> _Exercices_
**A)** En quelle année, selon le texte sur le Dr Doyen, a-t-il proposé d'introduire le cinéma dans l'enseignement universitaire ?
**B)** Reprenez, s'il vous plaît, le texte sur le Dr Doyen à la suite de sa dernière phrase.

> _Texte d'étude_
De la même façon, c'est un pionnier qui propose en 1899 l'introduction du cinéma dans l'enseignement universitaire. Il en pose les principes de démonstration toujours en vigueur : description générale de l'opération, projections fixes montrant les instruments et leur emploi, reproduction animée de l'opération pratiquée sur le patient. L'opération est réglée à l'avance comme un ballet et le cinéma apporte la preuve de la justesse des gestes et leur célérité. Le cinéma de Doyen est narcissique, explique Thierry Lefebvre, à mi-chemin entre l'autoportrait et le journal intime. Doyen n'écrit-il pas : « Le cinéma m'a procuré de réelles émotions, un jour surtout où je me suis découvert dans certaines attitudes une ressemblance tellement frappante avec mon père que je croyais le voir revivre devant moi. »
La séparation des siamoises.
Le sommet de cette mise en scène épurée est atteint avec la séparation, le 9 février 1902, de Doodica et Radica, deux sœurs siamoises, dont l'une, atteinte de tuberculose, risque de contaminer l'autre. En dix minutes, temps imposé par la longueur limitée de la bande cinématographique, on voit le Dr Doyen trancher la membrane qui relie les deux sœurs et réaliser les sutures. Avec un sujet aussi médiatique (les deux sœurs exhibées dans la galerie du crique Barnum & Baley sont la coqueluche des journaux parisiens), la polémique reprend de plus belle. Doyen n'a-t-il pas soudoyé leur imprésario pour obtenir l'exclusivité d'une opération rare et atypique afin de la fixer sur le celluloïd ? La « Tribune médicale » prétend même que le film de l'opération est projeté dans une foire aux pains d'épices.

> _Matériel source_
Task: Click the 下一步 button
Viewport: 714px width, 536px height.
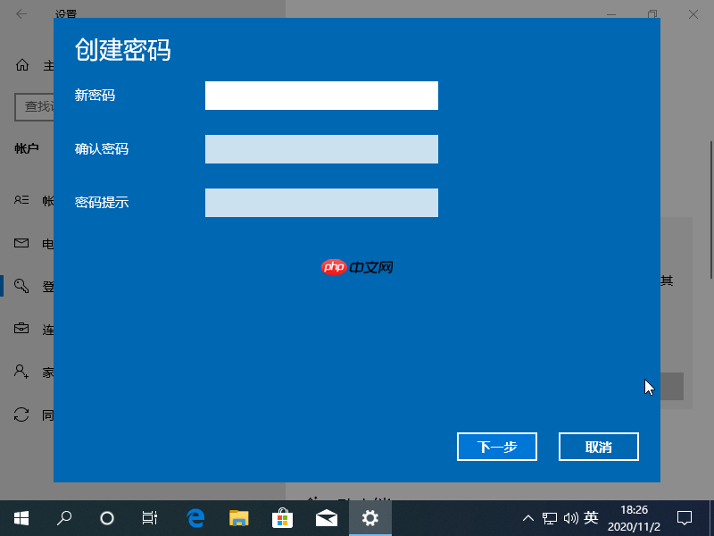Action: point(496,447)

> _Réponses numérotées_
**A)** En 1899.

**B)**
De fait, Doyen maîtrise mal la diffusion de ses films, qui s'échappent de leur destination première, l'enseignement et la communication scientifique. On retrouve des copies « illicites » dans des salles de spectacle. Avec ses opérateurs, Parnaland en 1898, puis Clément-Maurice, avec qui il réalisera 60 films de 1898 à 1906, la question des droits d'auteurs tourne au vinaigre. En mai 1906, Doyen signe avec la Charles Urban Trading Company (qui deviendra la société Eclipse) une convention pour l'exploitation de ses films qui, là encore, une fois la copie vendue, échappent complètement à l'auteur comme à l'éditeur. Les films chirurgicaux attirent un public profane. Comme le spectacle est déconseillé aux personnes sensibles, leur visionnage a valeur de « rite d'initiation », estime Thierry Lefebvre. Le public est cependant trop limité pour dépasser le succès d'estime.
Après la mort de Doyen, d'une crise cardiaque, le 21 novembre 1916, la plupart des négatifs sont introuvables. Gaumont récupère en 1921 une partie des copies (47 films) pour son Répertoire des films de médecine opératoire et de chirurgie, qui sera un échec commercial, les professeurs de médecine se contentant d'emprunter des films pour leurs conférences.
Les films de Doyen récupérés par ses héritiers disparurent en 1944 sous un bombardement. Seule rescapée, la séparation des sœurs xyphopages.
« La Chair et le Celluloïd, le cinéma chirurgical du docteur Doyen », Thierry Lefebvre, Jean Doyen éditeur, 20 euros. En vente chez l'éditeur, Jean Doyen, 33-35, Valleville, 27800 Brionne, et au Musée d'histoire de la médecine, 12, rue de l'Ecole-de-Médecine, Paris.